Transitive Dependency: A transitive dependency exists when a non-key attribute is indirectly dependent on the primary key through another non-key attribute. If we have A→B and B→C, then A→C is a transitive dependency. 3NF aims to eliminate this type of dependency.
Original Table (in 2NF, but Not in 3NF): Employees
This table stores employee information, including their department details.
EmployeeID | EmployeeName | DepartmentName | DepartmentLocation |
---|---|---|---|
1 | Alice | HR | New York |
2 | Bob | Sales | London |
3 | Carol | HR | New York |
4 | David | Marketing | Paris |
Normalized Tables (in 3NF):
- Employees
EmployeeID | EmployeeName | DepartmentName |
---|---|---|
1 | Alice | HR |
2 | Bob | Sales |
3 | Carol | HR |
4 | David | Marketing |
-
Primary Key: EmployeeID
-
Non-Key Attributes: EmployeeName, DepartmentName (where DepartmentName now acts as a foreign key referencing the Departments table).
- Departments
DepartmentName | DepartmentLocation |
---|---|
HR | New York |
Sales | London |
Marketing | Paris |
-
Primary Key: DepartmentName
-
Non-Key Attribute: DepartmentLocation (directly dependent on DepartmentName)

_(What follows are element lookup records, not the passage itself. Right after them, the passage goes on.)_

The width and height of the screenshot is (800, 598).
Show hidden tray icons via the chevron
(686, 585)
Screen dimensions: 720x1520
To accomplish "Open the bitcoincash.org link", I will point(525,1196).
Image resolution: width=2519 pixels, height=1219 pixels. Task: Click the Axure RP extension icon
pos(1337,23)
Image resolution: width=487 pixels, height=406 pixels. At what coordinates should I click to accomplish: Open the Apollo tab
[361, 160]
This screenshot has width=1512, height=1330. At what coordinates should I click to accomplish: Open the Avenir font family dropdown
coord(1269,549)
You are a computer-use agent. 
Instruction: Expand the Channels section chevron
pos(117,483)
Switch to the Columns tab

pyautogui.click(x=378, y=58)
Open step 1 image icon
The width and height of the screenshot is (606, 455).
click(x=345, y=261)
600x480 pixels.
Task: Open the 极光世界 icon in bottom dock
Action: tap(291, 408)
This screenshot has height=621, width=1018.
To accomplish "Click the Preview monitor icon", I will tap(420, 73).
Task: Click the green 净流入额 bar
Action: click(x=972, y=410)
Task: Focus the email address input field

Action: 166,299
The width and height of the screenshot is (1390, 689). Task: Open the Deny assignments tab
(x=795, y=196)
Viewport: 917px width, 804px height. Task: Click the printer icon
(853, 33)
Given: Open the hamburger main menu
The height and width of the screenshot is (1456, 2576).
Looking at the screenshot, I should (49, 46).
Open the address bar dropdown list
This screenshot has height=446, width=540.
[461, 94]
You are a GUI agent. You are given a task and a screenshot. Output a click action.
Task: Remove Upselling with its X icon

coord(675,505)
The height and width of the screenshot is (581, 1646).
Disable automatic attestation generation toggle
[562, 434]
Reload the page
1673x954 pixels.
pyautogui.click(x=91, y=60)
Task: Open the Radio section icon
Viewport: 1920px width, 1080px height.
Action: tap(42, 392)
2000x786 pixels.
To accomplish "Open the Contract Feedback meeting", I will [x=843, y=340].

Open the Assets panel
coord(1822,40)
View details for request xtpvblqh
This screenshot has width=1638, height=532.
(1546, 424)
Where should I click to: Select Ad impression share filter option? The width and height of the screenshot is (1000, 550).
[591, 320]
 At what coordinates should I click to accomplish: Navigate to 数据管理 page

By doing this, we eliminate redundancy (e.g., "New York" is no longer repeated for every HR employee) and prevent update anomalies. If the location of the HR department changes, we only need to update it in one place (the Departments table) instead of potentially many rows in the Employees table. This ensures data consistency and integrity.
Fourth Normal Form (4NF)
Beyond 3NF, there are higher normal forms like Boyce-Codd Normal Form (BCNF), Fourth Normal Form (4NF), and Fifth Normal Form (5NF), which address more complex dependencies and are less commonly encountered in typical database design. Achieving 3NF or BCNF is often sufficient for most applications, providing a good balance between data integrity and performance.
To be in 4NF, a table must satisfy two conditions:
-
(BCNF is a stricter version of 3NF. If a table is in BCNF, it's also in 3NF. BCNF states that for every non-trivial functional dependency X→Y, X must be a super key. This means that if an attribute or set of attributes determines another attribute, then the determining attribute(s) must be a candidate key.)
-
It must not contain any non-trivial multi-valued dependencies. A multi-valued dependency A↠B exists if, for a given value of A, there is a fixed set of values for B, and this set of B values is independent of any other attributes in the table.